--- start EXTRACTED MATERIAL ---

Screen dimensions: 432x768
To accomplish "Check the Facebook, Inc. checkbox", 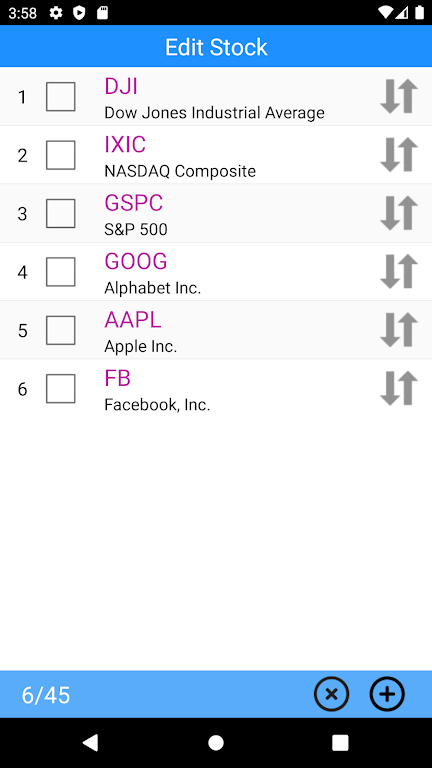I will click(61, 388).
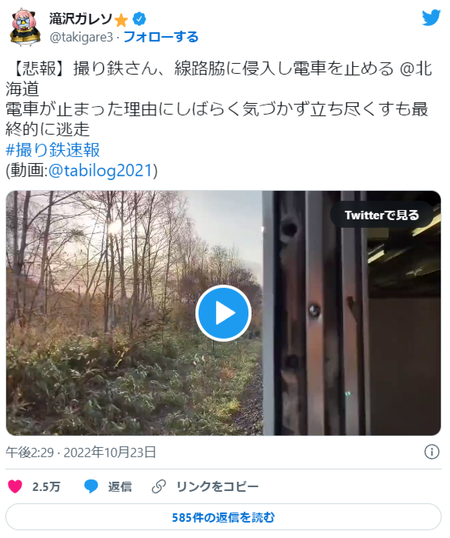Click the Twitter bird logo icon

(x=431, y=18)
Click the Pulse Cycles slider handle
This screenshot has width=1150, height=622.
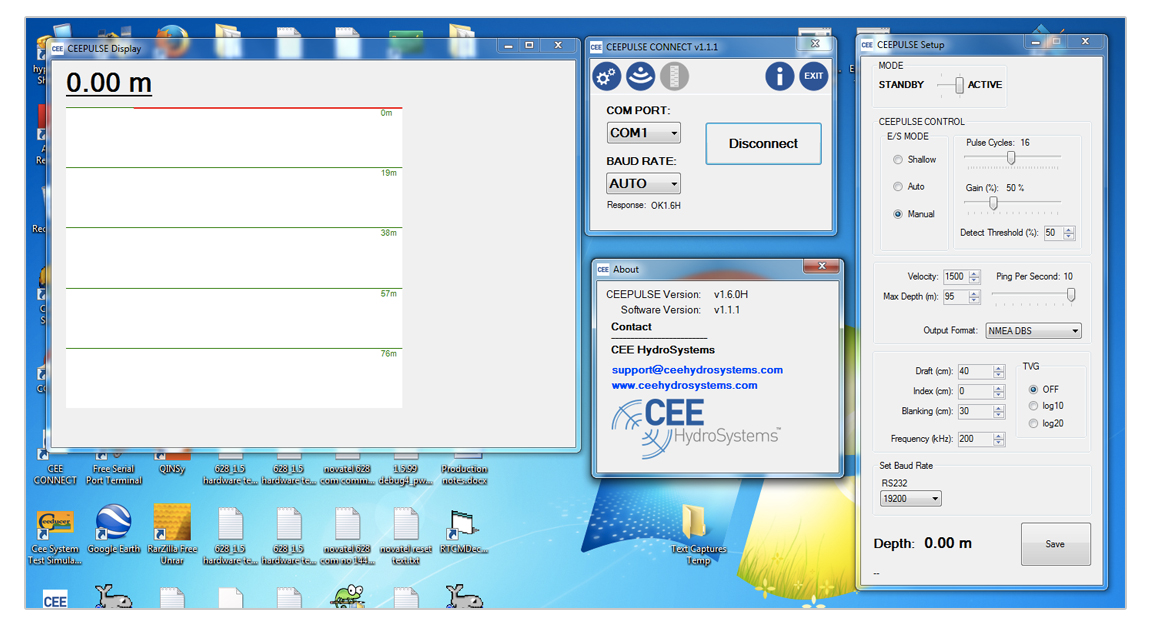(1011, 158)
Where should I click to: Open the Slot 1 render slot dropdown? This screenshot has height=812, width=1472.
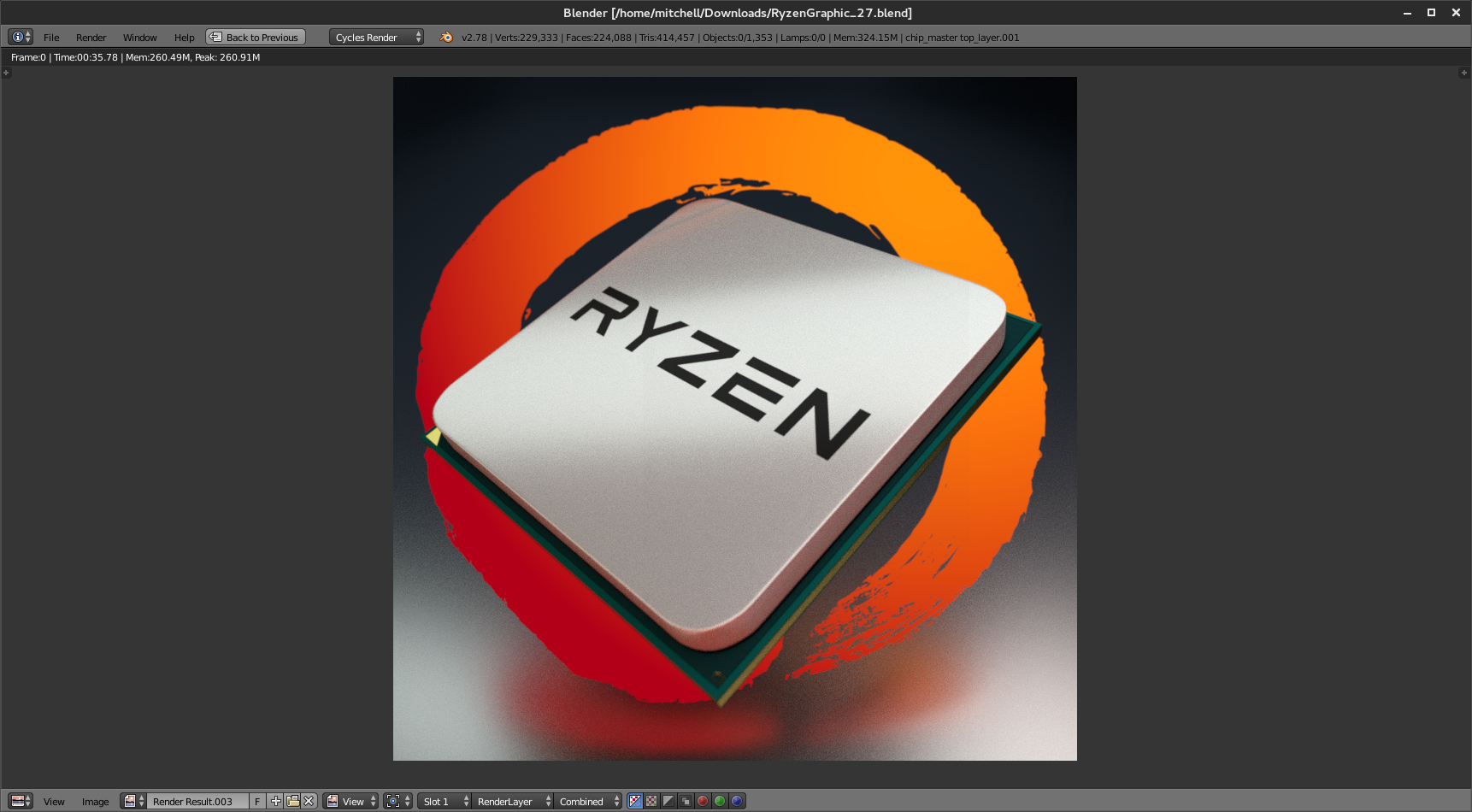click(445, 801)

--- end EXTRACTED MATERIAL ---

Rewrite the items from the line containing "Where should I" down to the end of the items, with "dropdown" swapped for "menu" and nothing else altered. Omit the pictures from your answer.

Where should I click to: Open the Slot 1 render slot menu? This screenshot has height=812, width=1472.
click(445, 801)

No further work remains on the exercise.